▸ YOUR ASSIGNMENT
Below are records; how many of their lines contain "computer"? Give the number and no other words.
++++ RECORDS PROVIDED ++++
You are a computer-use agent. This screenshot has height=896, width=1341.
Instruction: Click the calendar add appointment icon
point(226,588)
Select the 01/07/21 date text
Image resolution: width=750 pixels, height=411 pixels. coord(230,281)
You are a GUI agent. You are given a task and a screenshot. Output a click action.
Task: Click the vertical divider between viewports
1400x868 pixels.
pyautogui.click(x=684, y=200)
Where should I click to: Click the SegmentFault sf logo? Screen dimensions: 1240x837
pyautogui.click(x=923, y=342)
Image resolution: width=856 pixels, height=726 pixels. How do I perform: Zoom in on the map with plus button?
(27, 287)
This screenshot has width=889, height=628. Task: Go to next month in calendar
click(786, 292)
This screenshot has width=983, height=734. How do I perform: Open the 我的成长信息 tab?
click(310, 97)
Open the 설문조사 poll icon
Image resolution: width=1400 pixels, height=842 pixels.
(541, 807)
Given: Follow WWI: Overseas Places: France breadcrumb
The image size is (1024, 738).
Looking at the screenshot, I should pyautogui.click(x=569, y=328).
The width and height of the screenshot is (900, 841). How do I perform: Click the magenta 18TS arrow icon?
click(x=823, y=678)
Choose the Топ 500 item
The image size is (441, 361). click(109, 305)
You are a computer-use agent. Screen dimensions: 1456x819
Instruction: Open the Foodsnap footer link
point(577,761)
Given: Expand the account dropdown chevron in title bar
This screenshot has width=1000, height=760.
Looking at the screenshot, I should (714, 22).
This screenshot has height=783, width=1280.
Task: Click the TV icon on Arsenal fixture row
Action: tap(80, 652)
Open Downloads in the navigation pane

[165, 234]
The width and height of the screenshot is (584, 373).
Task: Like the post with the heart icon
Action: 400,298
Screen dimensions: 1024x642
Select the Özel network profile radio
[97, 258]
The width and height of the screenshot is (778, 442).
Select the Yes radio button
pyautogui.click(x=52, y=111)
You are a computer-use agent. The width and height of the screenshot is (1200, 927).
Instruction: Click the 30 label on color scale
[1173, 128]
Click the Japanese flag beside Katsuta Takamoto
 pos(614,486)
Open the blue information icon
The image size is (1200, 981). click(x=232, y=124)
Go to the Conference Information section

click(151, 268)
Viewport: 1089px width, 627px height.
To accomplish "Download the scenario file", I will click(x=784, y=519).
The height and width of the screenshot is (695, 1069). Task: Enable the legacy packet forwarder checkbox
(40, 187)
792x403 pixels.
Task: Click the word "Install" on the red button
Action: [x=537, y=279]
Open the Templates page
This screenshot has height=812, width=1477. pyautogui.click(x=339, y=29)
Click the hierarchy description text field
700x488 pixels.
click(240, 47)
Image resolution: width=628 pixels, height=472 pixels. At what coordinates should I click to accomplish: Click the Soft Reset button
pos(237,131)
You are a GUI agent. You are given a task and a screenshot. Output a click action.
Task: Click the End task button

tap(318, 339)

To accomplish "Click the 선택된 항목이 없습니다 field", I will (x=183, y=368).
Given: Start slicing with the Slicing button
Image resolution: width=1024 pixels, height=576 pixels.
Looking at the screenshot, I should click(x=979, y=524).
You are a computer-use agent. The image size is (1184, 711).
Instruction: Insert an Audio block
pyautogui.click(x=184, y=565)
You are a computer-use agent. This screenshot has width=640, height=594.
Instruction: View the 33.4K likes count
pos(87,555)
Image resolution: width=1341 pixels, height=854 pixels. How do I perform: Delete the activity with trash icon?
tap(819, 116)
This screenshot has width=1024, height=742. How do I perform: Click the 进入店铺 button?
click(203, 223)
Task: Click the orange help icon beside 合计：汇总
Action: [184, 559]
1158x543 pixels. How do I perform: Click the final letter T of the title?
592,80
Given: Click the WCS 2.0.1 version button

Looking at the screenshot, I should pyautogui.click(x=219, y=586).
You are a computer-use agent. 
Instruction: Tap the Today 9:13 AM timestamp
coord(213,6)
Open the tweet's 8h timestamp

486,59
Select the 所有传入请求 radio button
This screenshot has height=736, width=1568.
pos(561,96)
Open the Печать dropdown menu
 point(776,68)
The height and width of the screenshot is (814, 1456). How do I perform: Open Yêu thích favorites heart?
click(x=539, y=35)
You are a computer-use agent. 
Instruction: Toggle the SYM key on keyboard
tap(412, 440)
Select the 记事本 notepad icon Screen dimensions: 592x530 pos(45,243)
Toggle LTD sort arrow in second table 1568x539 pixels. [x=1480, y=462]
++++
▸ RESPONSE
7